Brief>
Return all lines from the listing below in which the string "size" occurs.

(The records)

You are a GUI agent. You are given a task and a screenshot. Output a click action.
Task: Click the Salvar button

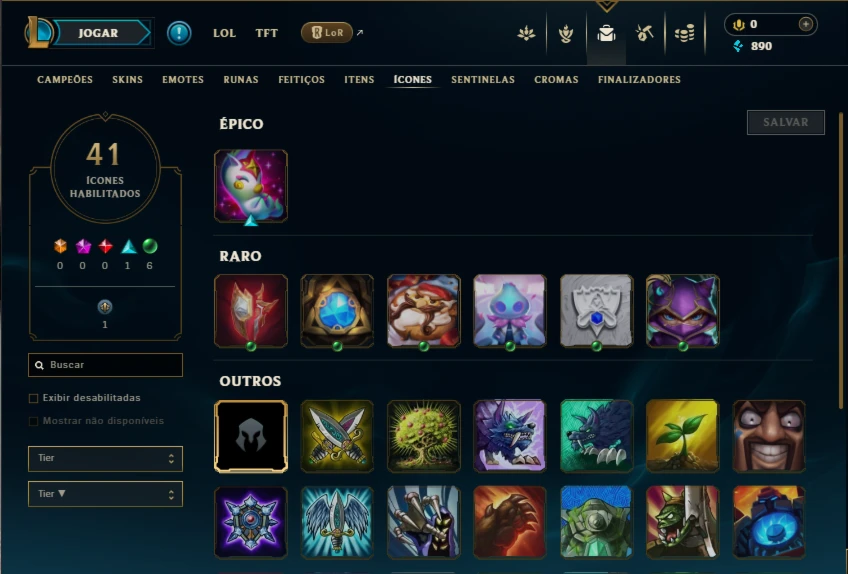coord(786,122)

(End The records)
(The records)

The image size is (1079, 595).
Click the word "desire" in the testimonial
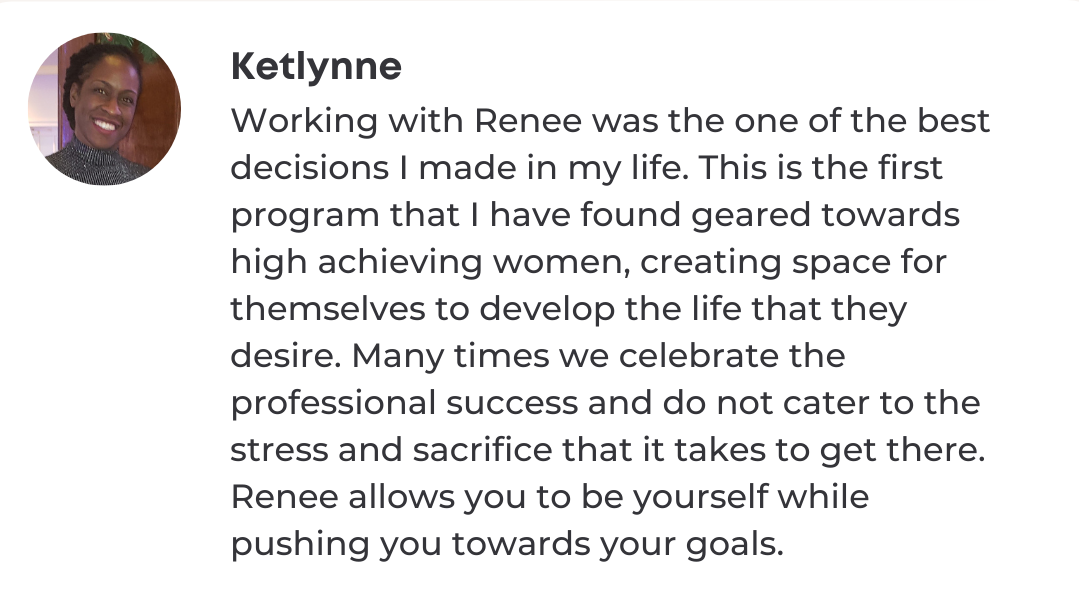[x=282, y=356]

(End The records)
(The records)

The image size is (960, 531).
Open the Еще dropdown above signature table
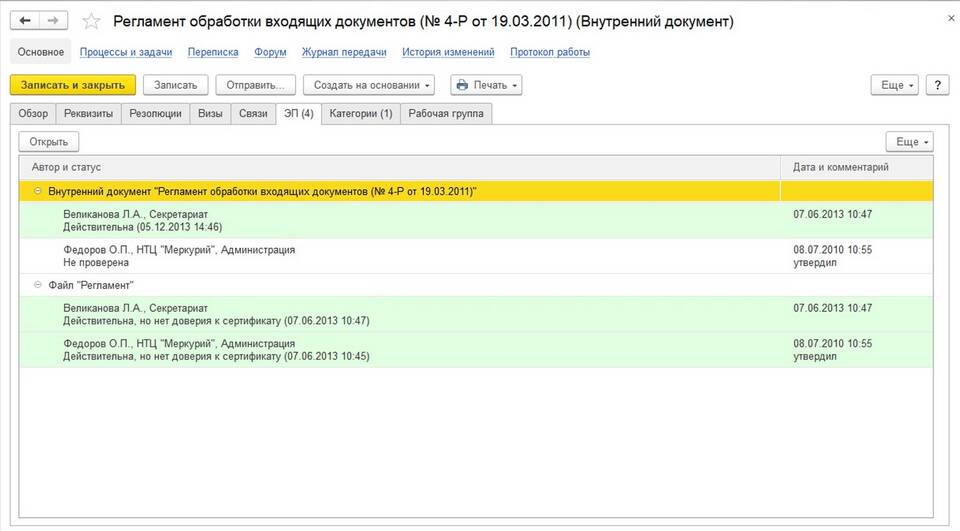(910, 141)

(End The records)

Task result>
The image size is (1079, 595).
The image size is (960, 531).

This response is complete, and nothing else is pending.